Problem to work on: Your output should be the whole listing, identical to the original.

Data:
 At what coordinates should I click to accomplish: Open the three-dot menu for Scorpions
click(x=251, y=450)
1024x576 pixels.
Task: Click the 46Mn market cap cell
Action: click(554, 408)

Task response:
 At what coordinates should I click to accomplish: Open the three-dot menu for Scorpions
click(x=251, y=450)
1024x576 pixels.
Task: Click the 46Mn market cap cell
Action: click(554, 408)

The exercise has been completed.